New Zealand can thank its close political relationship with China for its booming dairy exports there.
Th was the clear message from a top Chinese Agriculture official at a Wellington conference yesterday which looked at China’s growing agricultural industries.
Zao Weining, the deputy director of China’s Department of International Co-operation in the Ministry of Agriculture said New Zealand’s so-called three firsts — the first to recognise China as a market economy; New Zealand supporting Chinese admission to the WTO and the Free Trade Agreement — were all significant in terms of trading and economic relations.
He told the conference that New Zealand accounted for 63 per cent of China’s milk powder imports.

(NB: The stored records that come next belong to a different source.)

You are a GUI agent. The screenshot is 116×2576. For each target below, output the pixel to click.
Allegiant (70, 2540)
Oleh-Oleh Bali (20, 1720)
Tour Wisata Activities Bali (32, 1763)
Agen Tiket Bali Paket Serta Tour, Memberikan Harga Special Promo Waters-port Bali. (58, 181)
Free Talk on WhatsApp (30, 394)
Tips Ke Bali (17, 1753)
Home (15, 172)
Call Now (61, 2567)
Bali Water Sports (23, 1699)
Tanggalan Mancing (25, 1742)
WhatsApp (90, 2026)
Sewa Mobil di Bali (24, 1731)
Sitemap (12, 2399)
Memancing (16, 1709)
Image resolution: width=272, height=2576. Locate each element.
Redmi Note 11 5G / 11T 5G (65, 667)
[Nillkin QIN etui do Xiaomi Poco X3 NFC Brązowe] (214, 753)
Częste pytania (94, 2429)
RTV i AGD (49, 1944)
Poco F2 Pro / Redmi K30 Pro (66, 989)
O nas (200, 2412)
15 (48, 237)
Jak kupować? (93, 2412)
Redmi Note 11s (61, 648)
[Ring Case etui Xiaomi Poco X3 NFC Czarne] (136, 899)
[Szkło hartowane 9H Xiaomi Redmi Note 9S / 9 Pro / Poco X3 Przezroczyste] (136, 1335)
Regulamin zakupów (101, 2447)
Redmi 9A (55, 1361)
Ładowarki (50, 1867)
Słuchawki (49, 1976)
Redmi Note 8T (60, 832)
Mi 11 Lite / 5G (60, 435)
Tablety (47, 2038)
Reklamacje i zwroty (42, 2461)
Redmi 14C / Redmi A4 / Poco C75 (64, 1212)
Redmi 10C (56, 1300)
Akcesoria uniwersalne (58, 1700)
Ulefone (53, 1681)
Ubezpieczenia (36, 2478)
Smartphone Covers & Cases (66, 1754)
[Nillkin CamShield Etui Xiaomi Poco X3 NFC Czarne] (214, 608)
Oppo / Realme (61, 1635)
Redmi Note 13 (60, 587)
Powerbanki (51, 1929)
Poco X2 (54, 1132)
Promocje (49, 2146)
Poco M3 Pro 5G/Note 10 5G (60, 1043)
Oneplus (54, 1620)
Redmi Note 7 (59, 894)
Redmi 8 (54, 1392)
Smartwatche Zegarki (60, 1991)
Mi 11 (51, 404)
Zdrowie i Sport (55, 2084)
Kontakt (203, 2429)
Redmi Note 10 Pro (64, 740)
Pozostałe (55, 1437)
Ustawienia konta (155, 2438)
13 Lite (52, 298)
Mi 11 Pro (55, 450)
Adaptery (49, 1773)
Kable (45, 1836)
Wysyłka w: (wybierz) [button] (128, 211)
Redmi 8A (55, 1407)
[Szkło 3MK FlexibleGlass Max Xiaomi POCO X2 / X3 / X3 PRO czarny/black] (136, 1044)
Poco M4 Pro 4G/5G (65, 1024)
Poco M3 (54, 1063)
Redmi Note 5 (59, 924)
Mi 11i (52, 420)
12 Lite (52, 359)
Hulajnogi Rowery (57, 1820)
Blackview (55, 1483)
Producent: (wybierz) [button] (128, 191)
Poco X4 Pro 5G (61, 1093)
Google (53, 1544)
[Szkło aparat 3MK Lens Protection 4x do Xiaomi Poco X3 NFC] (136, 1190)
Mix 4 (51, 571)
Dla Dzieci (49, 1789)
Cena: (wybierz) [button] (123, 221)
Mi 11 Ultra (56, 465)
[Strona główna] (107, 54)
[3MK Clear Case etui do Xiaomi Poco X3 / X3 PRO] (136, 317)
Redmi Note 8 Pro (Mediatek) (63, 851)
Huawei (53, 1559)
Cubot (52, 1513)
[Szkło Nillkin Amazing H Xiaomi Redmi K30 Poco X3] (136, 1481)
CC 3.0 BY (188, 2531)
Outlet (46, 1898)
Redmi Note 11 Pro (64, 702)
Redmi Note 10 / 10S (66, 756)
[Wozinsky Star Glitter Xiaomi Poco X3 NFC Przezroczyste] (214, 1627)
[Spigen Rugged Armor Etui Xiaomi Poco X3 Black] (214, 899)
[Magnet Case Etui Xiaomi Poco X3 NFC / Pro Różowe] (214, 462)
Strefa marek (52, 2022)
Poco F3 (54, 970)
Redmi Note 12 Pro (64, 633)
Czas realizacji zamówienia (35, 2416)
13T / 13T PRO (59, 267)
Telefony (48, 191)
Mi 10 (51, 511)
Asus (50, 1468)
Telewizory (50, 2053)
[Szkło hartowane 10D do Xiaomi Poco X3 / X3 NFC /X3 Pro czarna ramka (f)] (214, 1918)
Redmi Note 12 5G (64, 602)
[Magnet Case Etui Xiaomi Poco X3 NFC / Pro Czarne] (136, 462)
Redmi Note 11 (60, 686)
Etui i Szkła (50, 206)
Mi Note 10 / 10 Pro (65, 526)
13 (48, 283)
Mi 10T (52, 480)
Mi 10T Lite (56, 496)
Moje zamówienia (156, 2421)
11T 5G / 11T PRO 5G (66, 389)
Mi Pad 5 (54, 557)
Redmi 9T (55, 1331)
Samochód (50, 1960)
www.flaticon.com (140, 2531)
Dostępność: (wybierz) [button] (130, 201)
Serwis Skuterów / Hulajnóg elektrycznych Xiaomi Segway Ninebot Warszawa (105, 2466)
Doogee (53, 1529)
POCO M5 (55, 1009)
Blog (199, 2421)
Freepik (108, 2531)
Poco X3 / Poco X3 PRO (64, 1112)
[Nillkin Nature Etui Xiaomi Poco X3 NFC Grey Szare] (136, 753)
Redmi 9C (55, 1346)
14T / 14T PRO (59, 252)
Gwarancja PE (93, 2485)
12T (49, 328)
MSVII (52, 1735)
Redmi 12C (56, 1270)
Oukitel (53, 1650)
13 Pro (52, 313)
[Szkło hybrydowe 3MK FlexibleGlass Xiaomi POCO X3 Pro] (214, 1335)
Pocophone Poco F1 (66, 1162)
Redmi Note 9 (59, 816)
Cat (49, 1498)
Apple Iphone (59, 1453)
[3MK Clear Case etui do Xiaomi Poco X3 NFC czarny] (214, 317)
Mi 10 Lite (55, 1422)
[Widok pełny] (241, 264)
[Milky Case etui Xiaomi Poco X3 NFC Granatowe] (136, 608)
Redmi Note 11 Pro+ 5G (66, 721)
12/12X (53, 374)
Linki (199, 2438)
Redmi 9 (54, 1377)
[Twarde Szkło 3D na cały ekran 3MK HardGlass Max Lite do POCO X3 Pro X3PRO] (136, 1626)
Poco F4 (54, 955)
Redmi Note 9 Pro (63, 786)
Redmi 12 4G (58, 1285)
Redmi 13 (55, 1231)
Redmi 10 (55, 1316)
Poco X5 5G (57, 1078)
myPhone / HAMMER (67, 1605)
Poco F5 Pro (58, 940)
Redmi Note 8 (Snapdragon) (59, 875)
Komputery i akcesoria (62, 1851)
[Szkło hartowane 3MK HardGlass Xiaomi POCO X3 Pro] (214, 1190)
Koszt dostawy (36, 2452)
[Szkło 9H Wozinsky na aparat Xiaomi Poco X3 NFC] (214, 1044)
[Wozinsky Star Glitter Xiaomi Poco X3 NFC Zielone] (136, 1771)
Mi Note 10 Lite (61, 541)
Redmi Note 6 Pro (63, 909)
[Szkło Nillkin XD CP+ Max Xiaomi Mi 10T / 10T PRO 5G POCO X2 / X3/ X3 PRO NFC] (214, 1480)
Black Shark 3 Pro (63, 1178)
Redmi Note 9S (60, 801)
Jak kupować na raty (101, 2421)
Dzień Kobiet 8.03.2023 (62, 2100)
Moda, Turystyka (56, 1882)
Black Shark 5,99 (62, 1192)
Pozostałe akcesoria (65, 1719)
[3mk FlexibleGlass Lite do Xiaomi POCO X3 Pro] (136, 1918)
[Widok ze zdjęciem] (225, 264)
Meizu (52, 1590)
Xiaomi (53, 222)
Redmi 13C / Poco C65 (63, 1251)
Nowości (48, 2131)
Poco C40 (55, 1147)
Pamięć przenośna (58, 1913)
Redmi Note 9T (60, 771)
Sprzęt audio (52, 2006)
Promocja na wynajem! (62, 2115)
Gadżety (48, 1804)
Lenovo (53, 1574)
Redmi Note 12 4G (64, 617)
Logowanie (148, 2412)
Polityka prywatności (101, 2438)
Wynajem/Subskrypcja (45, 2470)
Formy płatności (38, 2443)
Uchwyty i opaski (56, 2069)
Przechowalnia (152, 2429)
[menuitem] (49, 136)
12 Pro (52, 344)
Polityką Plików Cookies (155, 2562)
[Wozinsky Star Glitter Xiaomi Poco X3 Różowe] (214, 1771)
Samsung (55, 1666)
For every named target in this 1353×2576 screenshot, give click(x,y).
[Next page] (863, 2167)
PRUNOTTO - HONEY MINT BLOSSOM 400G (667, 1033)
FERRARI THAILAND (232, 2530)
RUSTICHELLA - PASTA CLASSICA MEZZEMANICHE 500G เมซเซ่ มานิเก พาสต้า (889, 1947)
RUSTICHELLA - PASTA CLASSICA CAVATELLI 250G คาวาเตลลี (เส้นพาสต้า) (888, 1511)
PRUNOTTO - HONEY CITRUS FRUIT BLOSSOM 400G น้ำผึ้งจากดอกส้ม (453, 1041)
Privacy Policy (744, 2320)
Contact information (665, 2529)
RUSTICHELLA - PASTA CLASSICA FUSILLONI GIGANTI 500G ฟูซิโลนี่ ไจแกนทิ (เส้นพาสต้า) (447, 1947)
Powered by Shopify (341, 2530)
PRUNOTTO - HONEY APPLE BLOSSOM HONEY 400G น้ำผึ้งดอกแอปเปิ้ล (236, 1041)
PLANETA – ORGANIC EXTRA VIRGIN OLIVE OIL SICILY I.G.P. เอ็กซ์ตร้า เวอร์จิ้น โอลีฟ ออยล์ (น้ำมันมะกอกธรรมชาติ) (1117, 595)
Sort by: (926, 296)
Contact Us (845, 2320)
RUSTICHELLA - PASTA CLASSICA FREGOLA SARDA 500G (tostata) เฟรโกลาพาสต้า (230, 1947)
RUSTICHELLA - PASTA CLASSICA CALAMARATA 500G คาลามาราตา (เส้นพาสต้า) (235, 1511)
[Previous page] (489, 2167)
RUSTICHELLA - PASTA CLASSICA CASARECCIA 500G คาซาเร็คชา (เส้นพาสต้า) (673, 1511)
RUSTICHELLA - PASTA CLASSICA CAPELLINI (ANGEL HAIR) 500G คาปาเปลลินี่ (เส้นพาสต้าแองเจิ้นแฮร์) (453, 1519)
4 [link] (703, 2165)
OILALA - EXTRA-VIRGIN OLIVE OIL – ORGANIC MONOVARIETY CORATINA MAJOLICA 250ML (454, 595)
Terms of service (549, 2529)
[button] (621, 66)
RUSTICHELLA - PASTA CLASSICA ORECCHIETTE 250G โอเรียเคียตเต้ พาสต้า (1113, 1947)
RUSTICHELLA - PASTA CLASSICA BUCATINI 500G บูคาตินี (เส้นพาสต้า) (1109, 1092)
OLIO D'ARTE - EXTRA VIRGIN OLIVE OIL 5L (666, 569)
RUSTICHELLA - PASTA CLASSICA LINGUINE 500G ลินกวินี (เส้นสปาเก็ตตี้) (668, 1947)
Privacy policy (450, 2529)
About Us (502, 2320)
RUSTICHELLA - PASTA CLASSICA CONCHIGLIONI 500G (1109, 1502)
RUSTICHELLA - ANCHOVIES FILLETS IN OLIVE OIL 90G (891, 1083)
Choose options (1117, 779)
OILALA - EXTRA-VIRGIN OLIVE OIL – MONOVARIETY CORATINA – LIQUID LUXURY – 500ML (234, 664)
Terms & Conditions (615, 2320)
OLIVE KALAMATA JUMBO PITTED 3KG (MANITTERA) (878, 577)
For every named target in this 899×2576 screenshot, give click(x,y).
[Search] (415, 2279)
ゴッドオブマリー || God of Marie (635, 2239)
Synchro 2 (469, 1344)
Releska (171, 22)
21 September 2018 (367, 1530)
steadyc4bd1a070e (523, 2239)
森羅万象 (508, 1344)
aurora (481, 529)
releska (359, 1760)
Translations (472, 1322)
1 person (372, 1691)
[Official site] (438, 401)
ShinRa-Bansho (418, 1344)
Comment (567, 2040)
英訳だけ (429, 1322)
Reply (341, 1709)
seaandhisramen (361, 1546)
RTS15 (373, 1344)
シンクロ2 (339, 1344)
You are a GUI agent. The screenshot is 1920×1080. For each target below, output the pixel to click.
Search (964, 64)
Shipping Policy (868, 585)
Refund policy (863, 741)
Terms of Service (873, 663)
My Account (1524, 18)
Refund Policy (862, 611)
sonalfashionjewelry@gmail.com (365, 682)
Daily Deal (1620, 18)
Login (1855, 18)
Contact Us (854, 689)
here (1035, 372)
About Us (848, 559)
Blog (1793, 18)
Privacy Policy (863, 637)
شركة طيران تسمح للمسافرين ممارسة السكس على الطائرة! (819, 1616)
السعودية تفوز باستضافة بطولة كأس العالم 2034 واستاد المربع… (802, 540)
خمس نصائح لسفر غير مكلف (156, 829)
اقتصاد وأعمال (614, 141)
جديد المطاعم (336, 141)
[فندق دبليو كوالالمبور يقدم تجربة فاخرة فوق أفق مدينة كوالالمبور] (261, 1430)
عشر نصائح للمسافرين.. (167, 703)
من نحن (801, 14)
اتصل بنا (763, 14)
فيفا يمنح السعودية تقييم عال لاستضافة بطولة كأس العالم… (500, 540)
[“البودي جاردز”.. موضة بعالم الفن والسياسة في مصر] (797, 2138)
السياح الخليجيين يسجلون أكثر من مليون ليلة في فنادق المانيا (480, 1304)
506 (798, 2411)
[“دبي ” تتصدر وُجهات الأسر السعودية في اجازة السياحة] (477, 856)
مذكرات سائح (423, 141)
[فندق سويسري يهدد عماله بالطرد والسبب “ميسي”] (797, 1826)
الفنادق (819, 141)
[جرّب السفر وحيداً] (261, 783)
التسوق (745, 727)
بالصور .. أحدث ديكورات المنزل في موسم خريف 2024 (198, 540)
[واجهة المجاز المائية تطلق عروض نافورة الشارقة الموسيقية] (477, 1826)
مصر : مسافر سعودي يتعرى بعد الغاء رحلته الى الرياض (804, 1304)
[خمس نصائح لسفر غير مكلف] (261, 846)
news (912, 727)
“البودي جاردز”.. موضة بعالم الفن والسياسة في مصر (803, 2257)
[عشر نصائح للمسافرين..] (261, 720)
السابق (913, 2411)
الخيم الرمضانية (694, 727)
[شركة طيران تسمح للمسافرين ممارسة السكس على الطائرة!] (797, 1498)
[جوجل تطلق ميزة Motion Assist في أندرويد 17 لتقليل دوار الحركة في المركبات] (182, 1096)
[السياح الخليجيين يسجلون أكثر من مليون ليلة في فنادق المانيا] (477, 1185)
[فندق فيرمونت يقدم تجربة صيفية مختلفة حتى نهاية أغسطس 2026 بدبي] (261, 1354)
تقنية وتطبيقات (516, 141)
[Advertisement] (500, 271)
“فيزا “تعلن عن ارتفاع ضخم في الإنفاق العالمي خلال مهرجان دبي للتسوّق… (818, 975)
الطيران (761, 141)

“I think New Zealand the EU will continue to keep the leading position in the market in China,” he said.
There was much talk at the conference of China;’s policy of food security meaning self-sufficiency.
But Zao told POLITIK this applied principally to China’s staple foods — rice, wheat and maize.
He said China was aiming for 90 – 95% self-sufficiency in those foods.
Professor Carl Pray from Rutgers University in the US told the conference that where China was not self-sufficient, it had a policy of looking for reliable suppliers.
Clearly, New Zealand was one of those.
But it was also clear that what the Chinese delegates called “win-win” co-operation between the two countries had a strong political dimension.
Zao referred to comments made here in 2014 by President Xi and said New Zealand and China had a great potential for co-operation and should further strengthen it.
“Today we hope this conference will implement that consensus made by our two leaders to construct a comprehensive strategic partnership and to intensify by concrete actions our agricultural co-operation.”
Professor Huang Jikun from Peking University said China’s decision to shift to subsidising its own agriculture over the past decade had produced mixed results.
However, new efforts to deal with those problems could bring its market reforms back on track.
But one private sector participant in the conference, Ben Lin, who imports New Zealand meat, Ben Lin, the president of Wellbright Foods, a food importer with investments in New Zealand warned that New Zealand was in danger of losing out in the Chinese beef market.
He said that though the amount of beef imported from China had increased in recent years, China’s recent re-opening of its market to American and Brazilian beef imports could have a large impact on Australia and New Zealand exporters.
He told POLITIK that one reason for this was that New Zealand was still sending largely unprocessed beef to China.
For that reason, he was not impressed with the Shanghai Maling purchase of the share in Silver Fern Farms.
“They are just doing slaughtering; that is the most basic approach,” said Lin.
“What they need to do is team up with really good research and development people in China to market products rather than just fundamental products.”
He said China consumed a lot of manufactured meat products rather than the basic cuts produced by Silver Fern Farms.
In 2012 his own company had developed a product based on Australian strip loins and as a consequence the prices of strip loins rose by 48%.
The picture that emerged from the conference yesterday was one of a much more sophisticated Chinese agricultural industry and market; where New Zealand would face challenges from growing Chinese production and an increasingly more demanding market.
The days of “ship it and they will buy” have come to an end at the same time as the political relationship has become more complex.
The conference pointed to a more challenging future.